DAILY QUESTIONS FOR LEADERS
- What am I grateful for today?
- What are my three areas of focus that are in my control?
- How am I communicating with my Employees, Customers, and Vendors?
- What expectations of “Normal” am I letting go of today? How will I conduct our business in a different environment?
- How am I practicing self -care to keep my cup full so I can support my family, organization, and community?
- How can I give back to help support others this time? How can I help those who cannot go out?
- How will I conduct our business in a different environment (shelter in place)? Office supplies? Banking?
- How do we go about preparing for the eventual “ramp up?”
- What will we want this company to look like when we are back up and humming?

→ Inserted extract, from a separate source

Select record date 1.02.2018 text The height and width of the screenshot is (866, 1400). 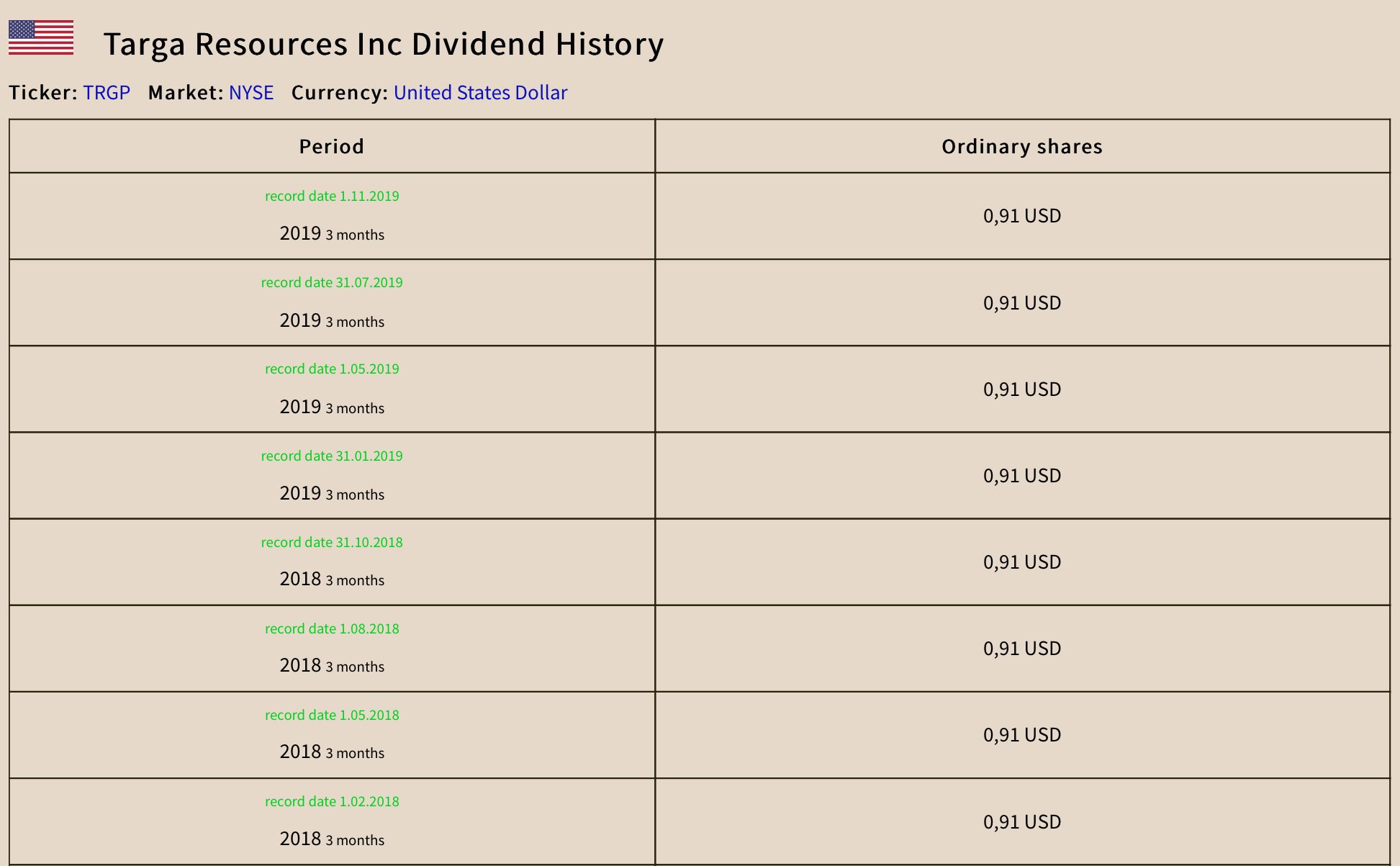pyautogui.click(x=332, y=802)
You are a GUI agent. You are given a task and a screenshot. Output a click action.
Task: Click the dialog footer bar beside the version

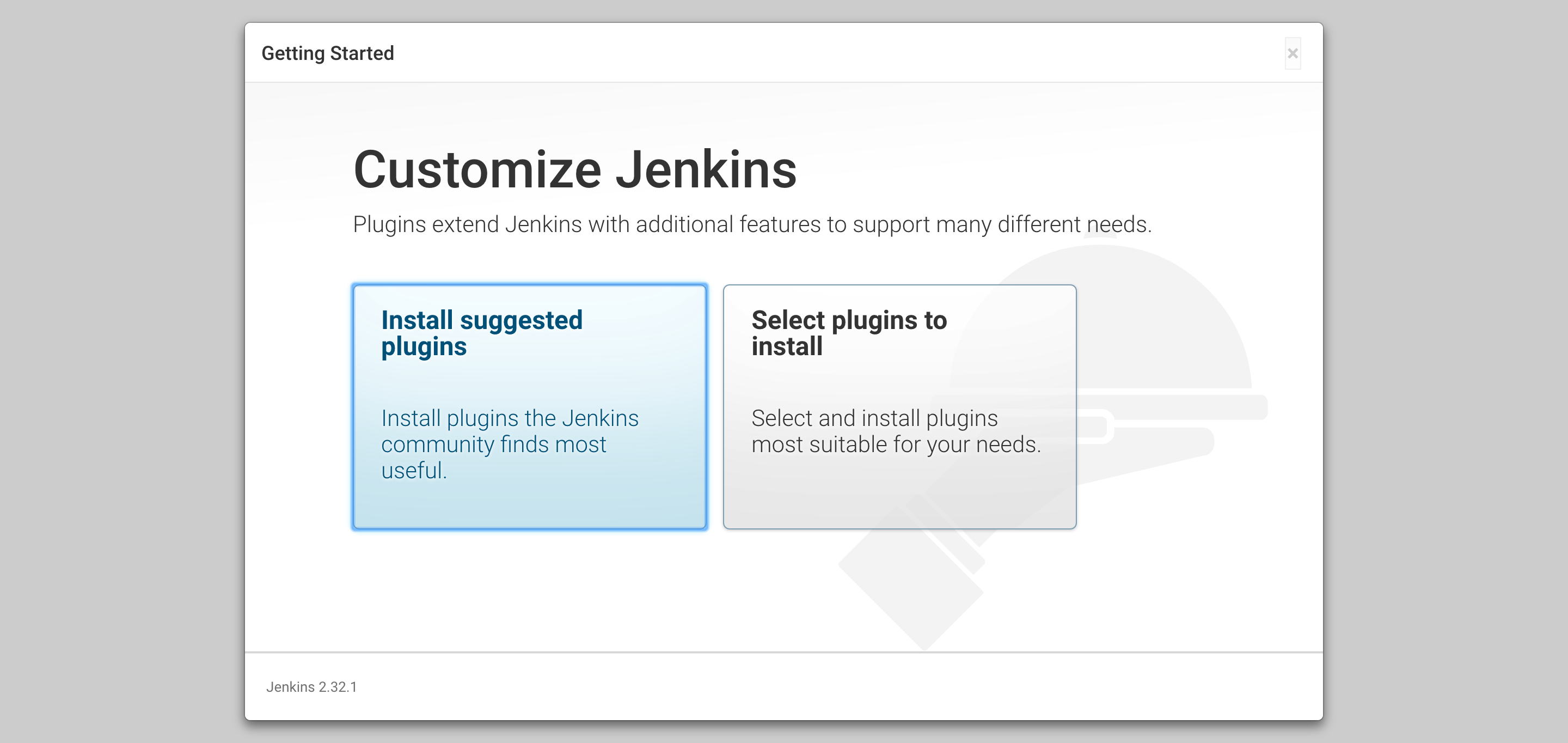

Question 8 carves out a portion of the leader’s attention and focuses it on establishing a process early-on to start thinking about the future (vs. just wallowing in the current mess); and,
Question 9 accepts that we will not likely, nor should we, look and act and be exactly what we were before the storm. We must turn our attention to (at least) these two future challenges and find a way for our firm(s) to learn from and take advantage of having our noses shoved into this unexpected learning process. If we don’t, no one in the enterprise will, and that will be the real long-term cost of coronavirus.